Aim 1 -> List every field defined for the Article in the first code block of the Sequelize post.
Aim 2 -> Please write out the part of the Sequelize post from "When you find" to "a document db." without any changes.
Aim 3 -> In the Sequelize post, which document database does the writer decide to try?

===== Excerpted text

Image Credit: http://cobaltpm.com/keep-it-simple-and-succeed/

This Can Be Simpler

In my post about building the model I kicked up Sequelize, defined an Article, and went about my business:

var Sequelize = require("sequelize-sqlite").sequelize;  
var assert = require("assert");

var Schema = function(conn){

  var self = this;

  self.Article = self.db.define('articles', {
    title : {type : Sequelize.STRING, allowNull : false},
    slug : {type : Sequelize.STRING, allowNull: false, unique: true},
    status : {type : Sequelize.STRING, allowNull: false, defaultValue: "draft"},
    summary : Sequelize.STRING,
    image : Sequelize.STRING,
    body : {type : Sequelize.STRING, allowNull: false},
    publishedAt : {type : Sequelize.DATE, allowNull: false, defaultValue: new Date()}
  });

  self.sync = function(next){
    self.db.drop().then(function(){
      self.db.sync().then(function(err,result){
        next(null,{success : true});
      });
    });
  };

  return self;
}
module.exports = Schema; 

I don't care for this much. It works and isn't all that much code - but if I wanted to add some helper methods (like isPublished() or whatnot) I need to do it within the Sequelize construct:

var Schema = function(conn){

  var self = this;

  self.Article = self.db.define('articles', {
    title : {type : Sequelize.STRING, allowNull : false},
    slug : {type : Sequelize.STRING, allowNull: false, unique: }
    //...
  }, instanceMethods : {
    isPublished : function(){
      return this.status === "published";
    }
  });

When you find yourself writing basic Javsascript inside an object called "instanceMethods" - that should ring some bells.

I certainly don't need to do this - I could call this "ArticleTable" and use it within an Article class - but that's misdirection to me.

There are more reasons in the model article - have a read there - but the bottom line is that I've made up my mind: I'm moving to a document db.

The New Models

I decided to give NeDB a spin to see if it lives up to it's reputation as "The SQLite of document dbs". My first thought was just to write JSON to disk and move on (querying things with Underscore) - but let's see what we can do here.

==========
===== Entries shown

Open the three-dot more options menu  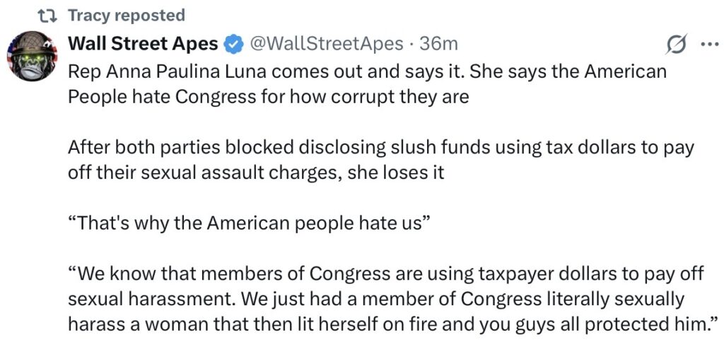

==========
===== Entries shown

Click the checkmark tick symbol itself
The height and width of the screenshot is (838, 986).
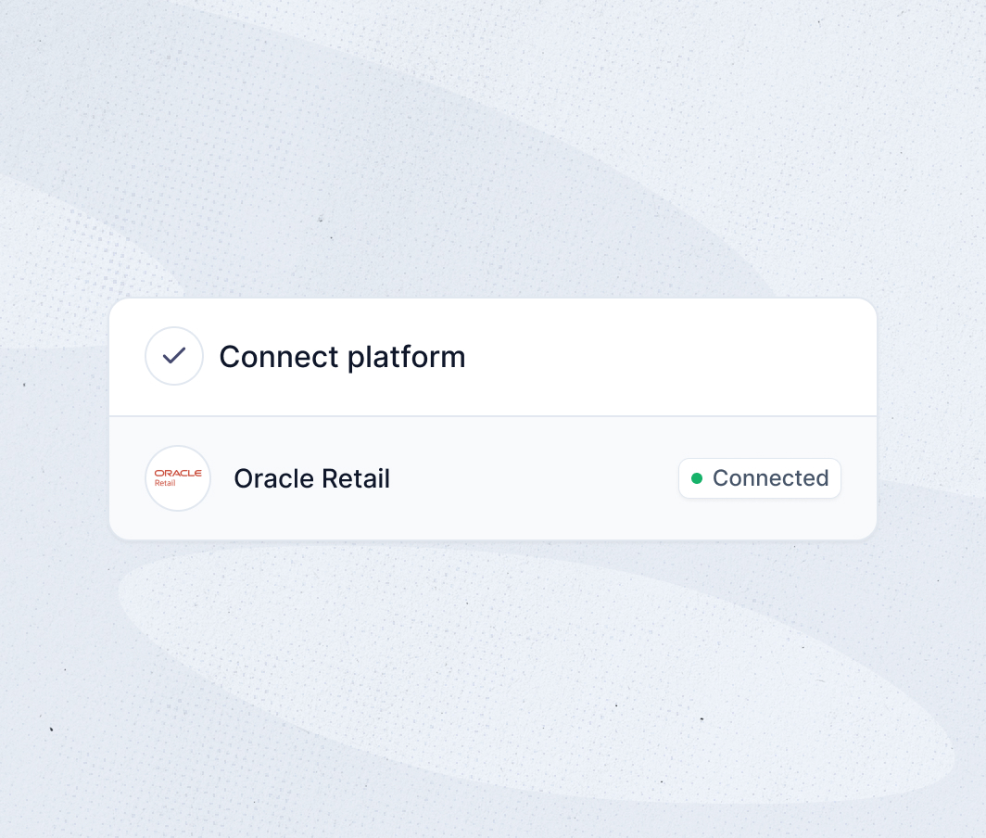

==========

Exercise result 1 -> title, slug, status, summary, image, body, publishedAt

Exercise result 2 ->
When you find yourself writing basic Javsascript inside an object called "instanceMethods" - that should ring some bells.

I certainly don't need to do this - I could call this "ArticleTable" and use it within an Article class - but that's misdirection to me.

There are more reasons in the model article - have a read there - but the bottom line is that I've made up my mind: I'm moving to a document db.

Exercise result 3 -> NeDB